Ultimately the ship's owner, Regal Stone Ltd. of Hong Kong, will be asked to pay for the impact, including damage to bird, fish and marine mammal populations; sensitive habitats, such as Marin County's Rodeo Beach; and human costs, such as loss of swimming and surfing at beaches closed by the spill.

No one involved in the calculations wants to estimate the cost because it ultimately will involve litigation between the public agencies and Regal Stone.

"The responsible party is watching everything we say," said Hampton, who heads Fish and Game's Natural Resource Damage Assessment program.

But he cited a 1996 spill of 40,000 gallons of fuel oil in San Francisco Bay as a comparable, but smaller, incident. About 600 birds were killed in the Cape Mohican spill, and compensation for environmental damage was settled at $3.6 million, according to Fish and Game records.

Adjusted for inflation, that settlement would come to $4.8 million today, and the Cosco Busan spill was "very much Cape Mohican's big brother," Hampton said.

Bird losses from last month's spill are far greater, with nearly 1,600 fatalities, including birds from endangered species, such as the brown pelican, Western snowy plover and marbled murrelet. Two declining species -- the surf scoter and greater scaup -- were hard hit by the oil, which affects the insulating capacity of avian feathers, causing death by hypothermia or starvation.

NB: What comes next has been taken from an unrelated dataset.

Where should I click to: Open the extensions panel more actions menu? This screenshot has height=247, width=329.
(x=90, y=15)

Some published reports have listed more than 2,000 bird deaths, but only 963 of the 1,798 dead birds sent to the Oiled Wildlife Care Center in Cordelia were visibly oiled, director Mike Ziccardi said. An additional 632 birds have died or been euthanized at the center.

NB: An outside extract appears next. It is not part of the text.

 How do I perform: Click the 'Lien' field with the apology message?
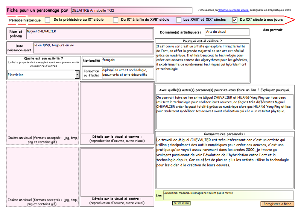(228, 195)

But the count is incomplete, experts say, because many dead birds sank, floated out to sea, were eaten by scavengers or wound up on inaccessible beaches.

"It would be irresponsible for us to make a guess at it," said Melissa Pitkin of PRBO Conservation Science, a Petaluma-based nonprofit that is part of the oil spill assessment program.

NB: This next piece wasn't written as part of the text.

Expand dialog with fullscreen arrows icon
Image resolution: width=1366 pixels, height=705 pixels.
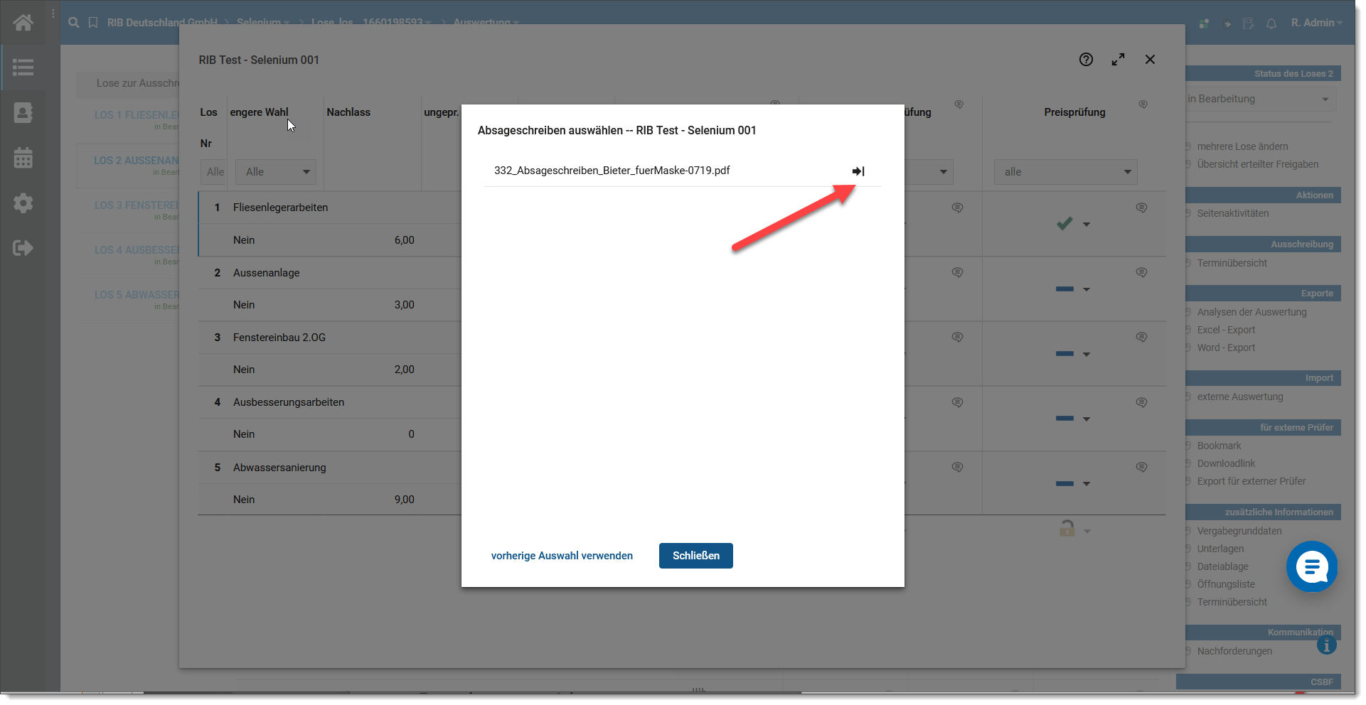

Assessing the environmental costs differs from gauging losses to coastal businesses, said Randy Imai of Fish and Game. Crab fishermen and oyster farmers go through a separate compensation process often involving lawsuits to seek redress.

Officials say little, if any, oil remains in the bay and ocean, and crews have cleaned 113 miles, 69 percent, of the soiled coastline in five counties -- Marin, San Francisco, San Mateo, Alameda and Contra Costa.

Sixteen beaches remain closed: eight in the East Bay Regional Parks system, two in Berkeley, two in Richmond, Angel Island and three beaches in the Golden Gate National Recreation Area -- Horseshoe Cove, Pirates Cove and Rodeo Beach.

Officials say some beaches could reopen next week.

"They did a very credible job of cleaning up. It looks good," said Patrick Ruttan, field supervisor with the National Marine Fisheries Service in Santa Rosa.

But state-of-art science is needed to assess the damage and calculate the cost of compensating for it. That effort includes:

Surgically inserting tiny radio transmitters in the abdomens of about two dozen surf scoters cleaned at the Cordelia center and released back into the wild.

Scientists will track the survival time, range and behavior of the surf scoters, comparing them with a "control group" of the marine ducks that were captured unoiled and also given the three-quarter-ounce transmitters, Ziccardi said.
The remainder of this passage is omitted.